#### Supplied records
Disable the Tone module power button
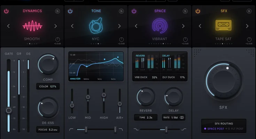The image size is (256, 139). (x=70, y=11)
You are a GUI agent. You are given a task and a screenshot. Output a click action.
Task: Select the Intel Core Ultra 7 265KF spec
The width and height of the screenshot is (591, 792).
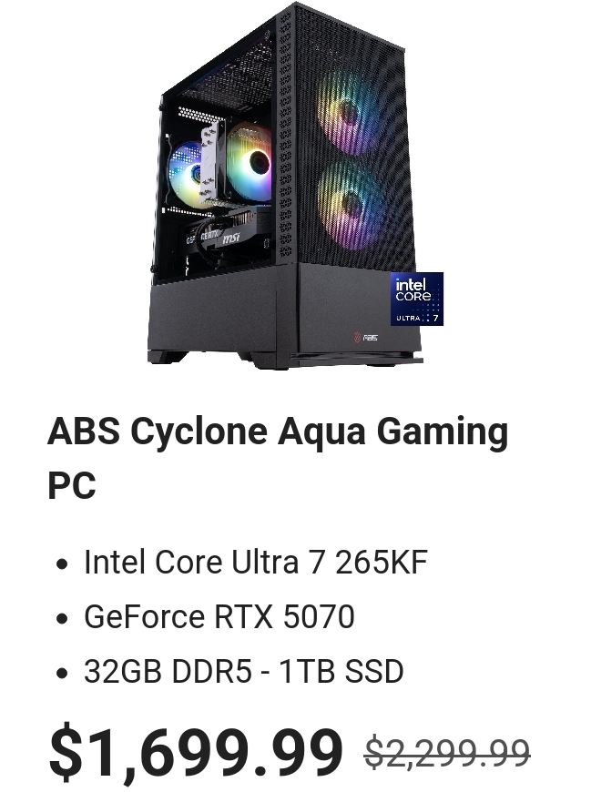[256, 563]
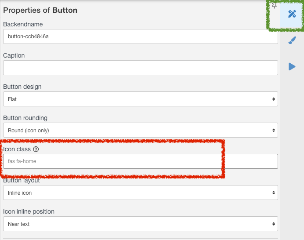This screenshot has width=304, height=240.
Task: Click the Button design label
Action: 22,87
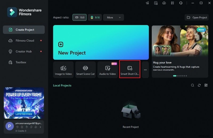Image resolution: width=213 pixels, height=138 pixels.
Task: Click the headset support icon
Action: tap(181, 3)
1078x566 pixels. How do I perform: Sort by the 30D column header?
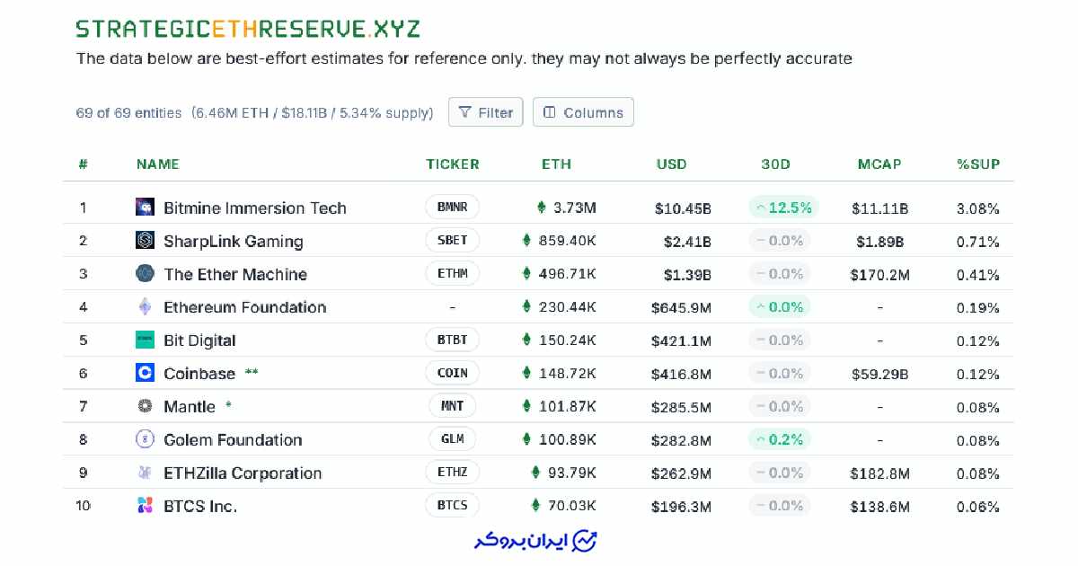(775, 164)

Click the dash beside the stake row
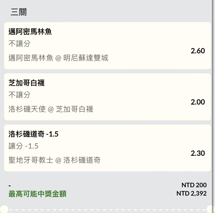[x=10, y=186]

--

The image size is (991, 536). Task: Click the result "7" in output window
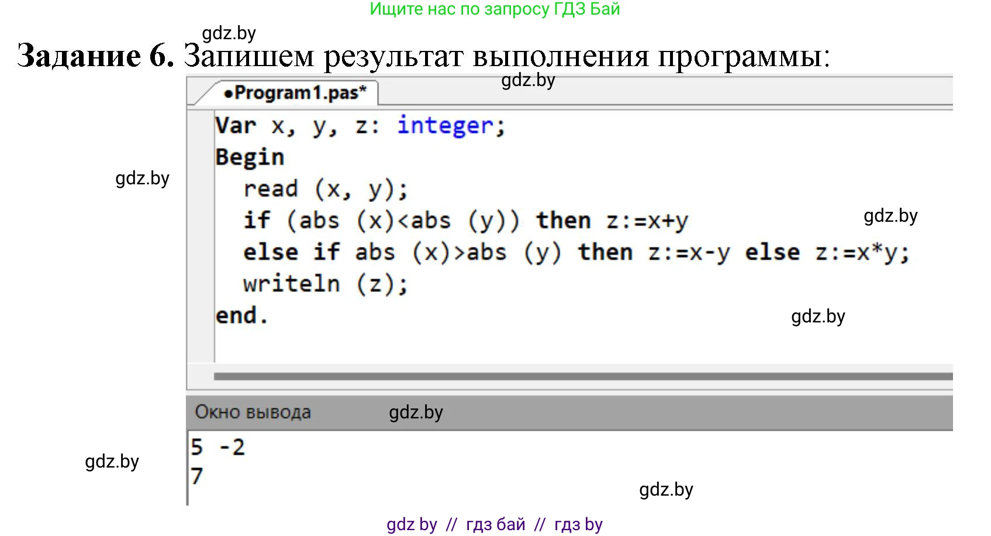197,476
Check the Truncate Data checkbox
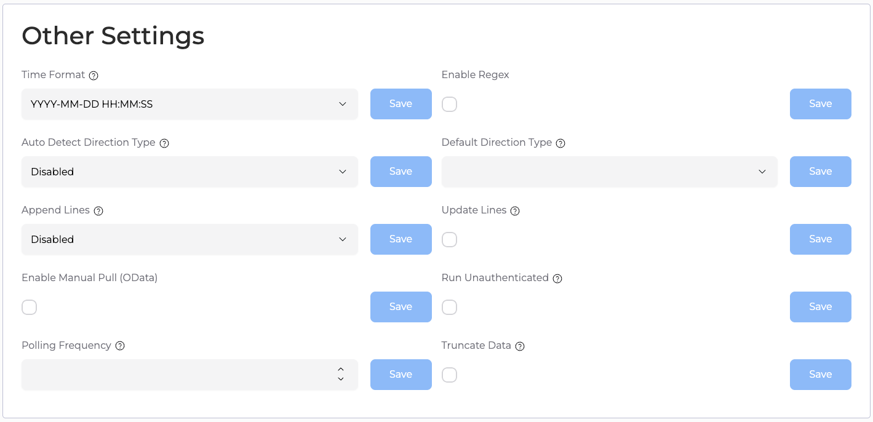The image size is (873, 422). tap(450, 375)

==

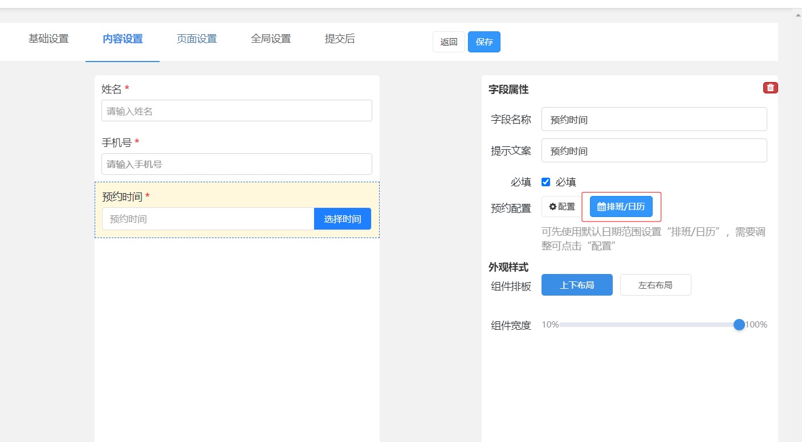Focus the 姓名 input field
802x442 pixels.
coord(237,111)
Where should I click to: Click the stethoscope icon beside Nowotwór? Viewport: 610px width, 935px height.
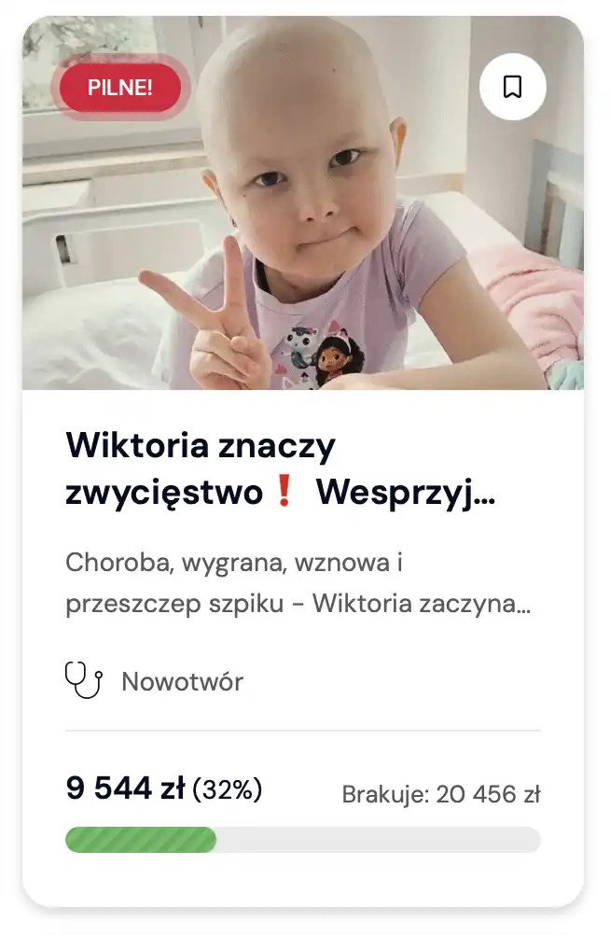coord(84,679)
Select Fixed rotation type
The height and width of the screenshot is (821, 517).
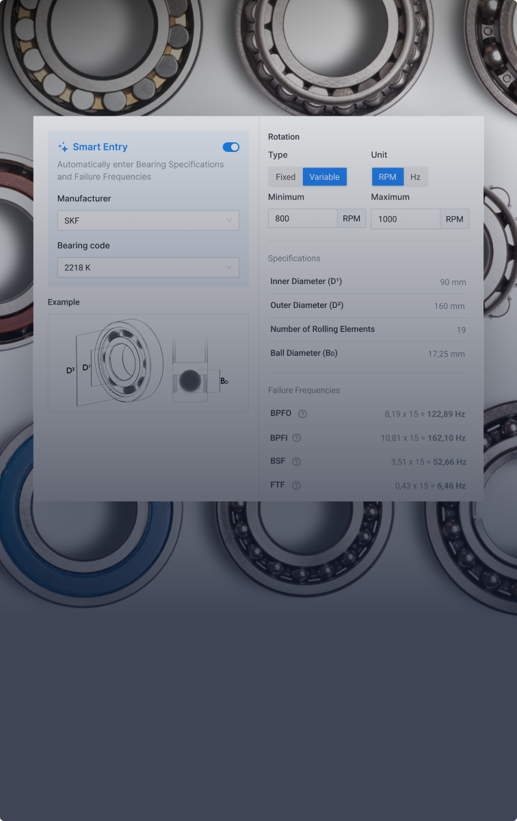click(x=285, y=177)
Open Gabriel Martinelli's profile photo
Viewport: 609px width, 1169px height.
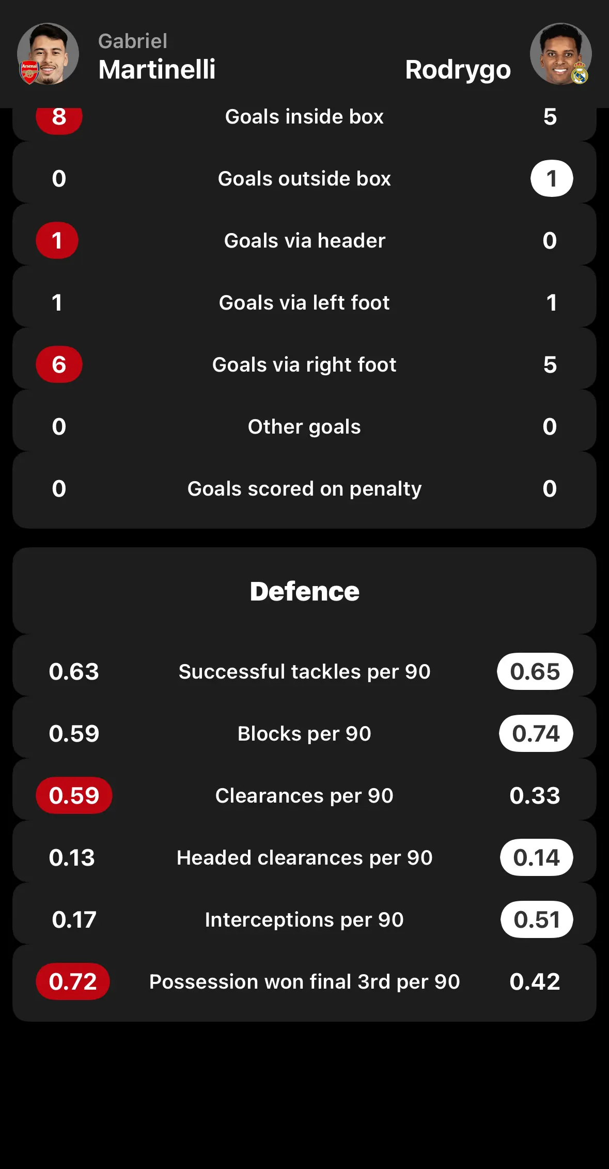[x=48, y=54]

#### What the exercise asks
Copy out the lines from the line with "Disable the Tone module power button" to the line with "[x=10, y=186]", both included, with the pictures left out.

#### Expected answer
Disable the Tone module power button
The image size is (256, 139). (x=70, y=11)
You are a GUI agent. You are given a task and a screenshot. Output a click action.
Task: Select the Intel Core Ultra 7 265KF spec
The width and height of the screenshot is (591, 792).
[256, 563]
This screenshot has width=304, height=240.
Task: Click the Button design label
Action: 22,87
Image resolution: width=213 pixels, height=138 pixels.
Task: Click the headset support icon
Action: tap(181, 3)
1078x566 pixels. How do I perform: Sort by the 30D column header?
(775, 164)

Click the dash beside the stake row
[x=10, y=186]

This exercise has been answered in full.